• _Your goal_:
Word for word, restate every line of the material.

== Segment start ==

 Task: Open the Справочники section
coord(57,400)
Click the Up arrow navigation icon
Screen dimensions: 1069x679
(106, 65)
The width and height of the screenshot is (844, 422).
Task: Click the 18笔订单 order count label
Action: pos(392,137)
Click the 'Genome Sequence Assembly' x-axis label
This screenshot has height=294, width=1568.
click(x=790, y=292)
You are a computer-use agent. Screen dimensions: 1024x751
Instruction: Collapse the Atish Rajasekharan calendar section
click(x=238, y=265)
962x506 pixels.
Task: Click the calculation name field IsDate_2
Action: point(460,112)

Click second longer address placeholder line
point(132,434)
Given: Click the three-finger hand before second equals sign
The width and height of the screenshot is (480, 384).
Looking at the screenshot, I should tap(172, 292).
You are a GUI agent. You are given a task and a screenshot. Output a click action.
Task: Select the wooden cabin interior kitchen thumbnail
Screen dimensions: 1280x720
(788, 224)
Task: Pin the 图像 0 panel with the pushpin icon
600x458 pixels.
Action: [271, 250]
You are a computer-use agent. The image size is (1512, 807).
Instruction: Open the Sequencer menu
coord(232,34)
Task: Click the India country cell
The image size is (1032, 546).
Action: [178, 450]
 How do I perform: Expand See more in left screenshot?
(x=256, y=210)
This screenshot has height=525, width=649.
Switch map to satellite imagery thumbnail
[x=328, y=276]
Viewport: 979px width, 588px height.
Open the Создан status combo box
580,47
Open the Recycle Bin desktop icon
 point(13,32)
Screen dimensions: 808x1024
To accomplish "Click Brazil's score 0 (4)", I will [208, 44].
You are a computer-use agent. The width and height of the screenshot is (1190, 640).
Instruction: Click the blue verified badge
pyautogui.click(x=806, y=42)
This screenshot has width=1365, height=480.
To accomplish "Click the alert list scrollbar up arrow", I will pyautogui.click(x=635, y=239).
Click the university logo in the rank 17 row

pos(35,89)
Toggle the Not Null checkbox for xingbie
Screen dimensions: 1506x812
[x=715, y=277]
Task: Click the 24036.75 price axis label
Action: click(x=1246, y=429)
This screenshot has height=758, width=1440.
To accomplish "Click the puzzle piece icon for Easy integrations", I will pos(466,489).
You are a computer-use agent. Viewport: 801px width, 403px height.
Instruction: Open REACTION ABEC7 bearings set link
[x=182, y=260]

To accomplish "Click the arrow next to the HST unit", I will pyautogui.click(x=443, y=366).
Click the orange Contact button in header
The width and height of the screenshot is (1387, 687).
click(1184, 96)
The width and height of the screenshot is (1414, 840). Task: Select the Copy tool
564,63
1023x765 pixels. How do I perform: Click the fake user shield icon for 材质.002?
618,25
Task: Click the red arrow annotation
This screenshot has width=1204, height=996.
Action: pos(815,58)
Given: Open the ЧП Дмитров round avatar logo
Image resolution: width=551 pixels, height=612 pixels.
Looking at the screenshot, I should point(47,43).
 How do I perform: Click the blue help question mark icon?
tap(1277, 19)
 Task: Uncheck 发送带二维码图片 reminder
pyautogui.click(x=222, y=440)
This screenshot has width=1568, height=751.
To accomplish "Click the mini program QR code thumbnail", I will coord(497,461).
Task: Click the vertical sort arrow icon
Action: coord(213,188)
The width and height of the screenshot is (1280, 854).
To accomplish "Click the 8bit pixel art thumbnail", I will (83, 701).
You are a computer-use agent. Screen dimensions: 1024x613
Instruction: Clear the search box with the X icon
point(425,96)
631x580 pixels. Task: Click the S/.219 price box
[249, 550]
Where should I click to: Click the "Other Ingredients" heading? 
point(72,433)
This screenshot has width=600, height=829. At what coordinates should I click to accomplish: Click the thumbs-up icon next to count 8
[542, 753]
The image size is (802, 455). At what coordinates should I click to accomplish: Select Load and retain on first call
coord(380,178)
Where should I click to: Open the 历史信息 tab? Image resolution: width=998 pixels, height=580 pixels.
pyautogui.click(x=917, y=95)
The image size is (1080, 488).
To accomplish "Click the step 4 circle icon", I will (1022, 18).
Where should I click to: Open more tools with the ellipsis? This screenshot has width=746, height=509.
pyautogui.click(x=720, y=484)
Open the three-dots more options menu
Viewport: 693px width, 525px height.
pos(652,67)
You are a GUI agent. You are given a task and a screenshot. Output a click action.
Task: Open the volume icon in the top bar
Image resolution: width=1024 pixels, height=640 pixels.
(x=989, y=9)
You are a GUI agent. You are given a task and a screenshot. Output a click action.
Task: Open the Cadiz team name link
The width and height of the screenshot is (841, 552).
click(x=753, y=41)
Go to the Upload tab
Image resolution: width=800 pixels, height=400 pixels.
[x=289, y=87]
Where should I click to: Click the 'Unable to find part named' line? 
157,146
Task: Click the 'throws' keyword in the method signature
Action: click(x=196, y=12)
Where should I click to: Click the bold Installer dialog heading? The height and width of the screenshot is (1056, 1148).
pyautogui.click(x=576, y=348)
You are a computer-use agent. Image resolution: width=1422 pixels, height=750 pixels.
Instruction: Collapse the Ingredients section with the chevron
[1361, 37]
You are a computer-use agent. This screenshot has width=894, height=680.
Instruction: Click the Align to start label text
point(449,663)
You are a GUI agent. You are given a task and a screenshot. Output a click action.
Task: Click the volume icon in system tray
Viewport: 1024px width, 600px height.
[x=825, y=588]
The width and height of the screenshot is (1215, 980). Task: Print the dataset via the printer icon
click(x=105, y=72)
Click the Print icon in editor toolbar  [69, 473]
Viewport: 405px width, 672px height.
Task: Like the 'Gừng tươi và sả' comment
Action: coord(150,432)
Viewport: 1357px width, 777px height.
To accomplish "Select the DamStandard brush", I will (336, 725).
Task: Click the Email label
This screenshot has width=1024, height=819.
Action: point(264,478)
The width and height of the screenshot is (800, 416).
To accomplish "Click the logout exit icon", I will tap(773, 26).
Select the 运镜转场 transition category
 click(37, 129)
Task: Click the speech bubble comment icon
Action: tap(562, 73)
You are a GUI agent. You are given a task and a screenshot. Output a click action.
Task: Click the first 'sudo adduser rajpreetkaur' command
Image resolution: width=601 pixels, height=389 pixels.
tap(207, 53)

== Segment end ==

• _Your response_:
 Task: Open the Справочники section
coord(57,400)
Click the Up arrow navigation icon
Screen dimensions: 1069x679
(106, 65)
The width and height of the screenshot is (844, 422).
Task: Click the 18笔订单 order count label
Action: pos(392,137)
Click the 'Genome Sequence Assembly' x-axis label
This screenshot has height=294, width=1568.
click(x=790, y=292)
You are a computer-use agent. Screen dimensions: 1024x751
Instruction: Collapse the Atish Rajasekharan calendar section
click(x=238, y=265)
962x506 pixels.
Task: Click the calculation name field IsDate_2
Action: point(460,112)

Click second longer address placeholder line
point(132,434)
Given: Click the three-finger hand before second equals sign
The width and height of the screenshot is (480, 384).
Looking at the screenshot, I should tap(172, 292).
You are a GUI agent. You are given a task and a screenshot. Output a click action.
Task: Select the wooden cabin interior kitchen thumbnail
Screen dimensions: 1280x720
(788, 224)
Task: Pin the 图像 0 panel with the pushpin icon
600x458 pixels.
Action: [271, 250]
You are a computer-use agent. The image size is (1512, 807).
Instruction: Open the Sequencer menu
coord(232,34)
Task: Click the India country cell
The image size is (1032, 546).
Action: [178, 450]
 How do I perform: Expand See more in left screenshot?
(x=256, y=210)
This screenshot has height=525, width=649.
Switch map to satellite imagery thumbnail
[x=328, y=276]
Viewport: 979px width, 588px height.
Open the Создан status combo box
580,47
Open the Recycle Bin desktop icon
 point(13,32)
Screen dimensions: 808x1024
To accomplish "Click Brazil's score 0 (4)", I will [208, 44].
You are a computer-use agent. The width and height of the screenshot is (1190, 640).
Instruction: Click the blue verified badge
pyautogui.click(x=806, y=42)
This screenshot has width=1365, height=480.
To accomplish "Click the alert list scrollbar up arrow", I will pyautogui.click(x=635, y=239).
Click the university logo in the rank 17 row

pos(35,89)
Toggle the Not Null checkbox for xingbie
Screen dimensions: 1506x812
[x=715, y=277]
Task: Click the 24036.75 price axis label
Action: click(x=1246, y=429)
This screenshot has height=758, width=1440.
To accomplish "Click the puzzle piece icon for Easy integrations", I will pos(466,489).
You are a computer-use agent. Viewport: 801px width, 403px height.
Instruction: Open REACTION ABEC7 bearings set link
[x=182, y=260]

To accomplish "Click the arrow next to the HST unit", I will pyautogui.click(x=443, y=366).
Click the orange Contact button in header
The width and height of the screenshot is (1387, 687).
click(1184, 96)
The width and height of the screenshot is (1414, 840). Task: Select the Copy tool
564,63
1023x765 pixels. How do I perform: Click the fake user shield icon for 材质.002?
618,25
Task: Click the red arrow annotation
This screenshot has width=1204, height=996.
Action: pos(815,58)
Given: Open the ЧП Дмитров round avatar logo
Image resolution: width=551 pixels, height=612 pixels.
Looking at the screenshot, I should point(47,43).
 How do I perform: Click the blue help question mark icon?
tap(1277, 19)
 Task: Uncheck 发送带二维码图片 reminder
pyautogui.click(x=222, y=440)
This screenshot has width=1568, height=751.
To accomplish "Click the mini program QR code thumbnail", I will coord(497,461).
Task: Click the vertical sort arrow icon
Action: coord(213,188)
The width and height of the screenshot is (1280, 854).
To accomplish "Click the 8bit pixel art thumbnail", I will (83, 701).
You are a computer-use agent. Screen dimensions: 1024x613
Instruction: Clear the search box with the X icon
point(425,96)
631x580 pixels. Task: Click the S/.219 price box
[249, 550]
Where should I click to: Click the "Other Ingredients" heading? 
point(72,433)
This screenshot has width=600, height=829. At what coordinates should I click to accomplish: Click the thumbs-up icon next to count 8
[542, 753]
The image size is (802, 455). At what coordinates should I click to accomplish: Select Load and retain on first call
coord(380,178)
Where should I click to: Open the 历史信息 tab? Image resolution: width=998 pixels, height=580 pixels.
pyautogui.click(x=917, y=95)
The image size is (1080, 488).
To accomplish "Click the step 4 circle icon", I will (1022, 18).
Where should I click to: Open more tools with the ellipsis? This screenshot has width=746, height=509.
pyautogui.click(x=720, y=484)
Open the three-dots more options menu
Viewport: 693px width, 525px height.
pos(652,67)
You are a GUI agent. You are given a task and a screenshot. Output a click action.
Task: Open the volume icon in the top bar
Image resolution: width=1024 pixels, height=640 pixels.
(x=989, y=9)
You are a GUI agent. You are given a task and a screenshot. Output a click action.
Task: Open the Cadiz team name link
The width and height of the screenshot is (841, 552).
click(x=753, y=41)
Go to the Upload tab
Image resolution: width=800 pixels, height=400 pixels.
[x=289, y=87]
Where should I click to: Click the 'Unable to find part named' line? 
157,146
Task: Click the 'throws' keyword in the method signature
Action: click(x=196, y=12)
Where should I click to: Click the bold Installer dialog heading? The height and width of the screenshot is (1056, 1148).
pyautogui.click(x=576, y=348)
You are a computer-use agent. Image resolution: width=1422 pixels, height=750 pixels.
Instruction: Collapse the Ingredients section with the chevron
[1361, 37]
You are a computer-use agent. This screenshot has width=894, height=680.
Instruction: Click the Align to start label text
point(449,663)
You are a GUI agent. You are given a task and a screenshot. Output a click action.
Task: Click the volume icon in system tray
Viewport: 1024px width, 600px height.
[x=825, y=588]
The width and height of the screenshot is (1215, 980). Task: Print the dataset via the printer icon
click(x=105, y=72)
Click the Print icon in editor toolbar  [69, 473]
Viewport: 405px width, 672px height.
Task: Like the 'Gừng tươi và sả' comment
Action: coord(150,432)
Viewport: 1357px width, 777px height.
To accomplish "Select the DamStandard brush", I will (336, 725).
Task: Click the Email label
This screenshot has width=1024, height=819.
Action: point(264,478)
The width and height of the screenshot is (800, 416).
To accomplish "Click the logout exit icon", I will tap(773, 26).
Select the 运镜转场 transition category
 click(37, 129)
Task: Click the speech bubble comment icon
Action: tap(562, 73)
You are a GUI agent. You are given a task and a screenshot. Output a click action.
Task: Click the first 'sudo adduser rajpreetkaur' command
Image resolution: width=601 pixels, height=389 pixels.
tap(207, 53)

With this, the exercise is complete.